→ **Task details**: Below is a block of data; give all of it again word for word.

→ **Records to use**:
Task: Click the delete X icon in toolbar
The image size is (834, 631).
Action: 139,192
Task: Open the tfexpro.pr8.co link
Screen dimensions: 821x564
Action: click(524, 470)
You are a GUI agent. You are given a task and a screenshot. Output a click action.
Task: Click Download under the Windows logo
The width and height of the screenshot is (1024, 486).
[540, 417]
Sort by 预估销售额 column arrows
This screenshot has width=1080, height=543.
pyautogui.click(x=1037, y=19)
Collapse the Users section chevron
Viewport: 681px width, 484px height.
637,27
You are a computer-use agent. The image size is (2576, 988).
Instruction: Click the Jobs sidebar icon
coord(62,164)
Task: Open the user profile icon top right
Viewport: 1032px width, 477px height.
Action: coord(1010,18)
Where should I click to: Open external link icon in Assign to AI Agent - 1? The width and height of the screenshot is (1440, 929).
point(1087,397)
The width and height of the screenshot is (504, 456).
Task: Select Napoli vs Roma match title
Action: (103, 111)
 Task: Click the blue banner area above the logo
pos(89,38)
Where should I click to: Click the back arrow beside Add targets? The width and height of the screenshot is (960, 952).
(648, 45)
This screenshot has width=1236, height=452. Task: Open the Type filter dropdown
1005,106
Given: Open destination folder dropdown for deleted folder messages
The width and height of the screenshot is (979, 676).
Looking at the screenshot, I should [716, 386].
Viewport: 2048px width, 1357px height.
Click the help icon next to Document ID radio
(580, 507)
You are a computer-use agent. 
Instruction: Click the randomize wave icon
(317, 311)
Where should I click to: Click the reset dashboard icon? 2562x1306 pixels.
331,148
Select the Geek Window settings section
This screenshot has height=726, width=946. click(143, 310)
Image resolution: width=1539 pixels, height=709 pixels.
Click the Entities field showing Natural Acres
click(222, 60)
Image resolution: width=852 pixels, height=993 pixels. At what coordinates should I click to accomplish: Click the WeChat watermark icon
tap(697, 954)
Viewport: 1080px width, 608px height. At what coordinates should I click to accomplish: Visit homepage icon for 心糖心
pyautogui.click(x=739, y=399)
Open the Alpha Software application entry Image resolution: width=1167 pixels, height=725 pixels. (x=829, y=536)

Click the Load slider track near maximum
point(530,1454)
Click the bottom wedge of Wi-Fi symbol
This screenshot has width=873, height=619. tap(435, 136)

→ **Exercise response**:
Task: Click the delete X icon in toolbar
The image size is (834, 631).
Action: 139,192
Task: Open the tfexpro.pr8.co link
Screen dimensions: 821x564
Action: click(524, 470)
You are a GUI agent. You are given a task and a screenshot. Output a click action.
Task: Click Download under the Windows logo
The width and height of the screenshot is (1024, 486).
[540, 417]
Sort by 预估销售额 column arrows
This screenshot has width=1080, height=543.
pyautogui.click(x=1037, y=19)
Collapse the Users section chevron
Viewport: 681px width, 484px height.
637,27
You are a computer-use agent. The image size is (2576, 988).
Instruction: Click the Jobs sidebar icon
coord(62,164)
Task: Open the user profile icon top right
Viewport: 1032px width, 477px height.
Action: coord(1010,18)
Where should I click to: Open external link icon in Assign to AI Agent - 1? The width and height of the screenshot is (1440, 929).
point(1087,397)
The width and height of the screenshot is (504, 456).
Task: Select Napoli vs Roma match title
Action: (103, 111)
 Task: Click the blue banner area above the logo
pos(89,38)
Where should I click to: Click the back arrow beside Add targets? The width and height of the screenshot is (960, 952).
(648, 45)
This screenshot has width=1236, height=452. Task: Open the Type filter dropdown
1005,106
Given: Open destination folder dropdown for deleted folder messages
The width and height of the screenshot is (979, 676).
Looking at the screenshot, I should [716, 386].
Viewport: 2048px width, 1357px height.
Click the help icon next to Document ID radio
(580, 507)
You are a computer-use agent. 
Instruction: Click the randomize wave icon
(317, 311)
Where should I click to: Click the reset dashboard icon? 2562x1306 pixels.
331,148
Select the Geek Window settings section
This screenshot has height=726, width=946. click(143, 310)
Image resolution: width=1539 pixels, height=709 pixels.
Click the Entities field showing Natural Acres
click(222, 60)
Image resolution: width=852 pixels, height=993 pixels. At what coordinates should I click to accomplish: Click the WeChat watermark icon
tap(697, 954)
Viewport: 1080px width, 608px height. At what coordinates should I click to accomplish: Visit homepage icon for 心糖心
pyautogui.click(x=739, y=399)
Open the Alpha Software application entry Image resolution: width=1167 pixels, height=725 pixels. (x=829, y=536)

Click the Load slider track near maximum
point(530,1454)
Click the bottom wedge of Wi-Fi symbol
This screenshot has width=873, height=619. tap(435, 136)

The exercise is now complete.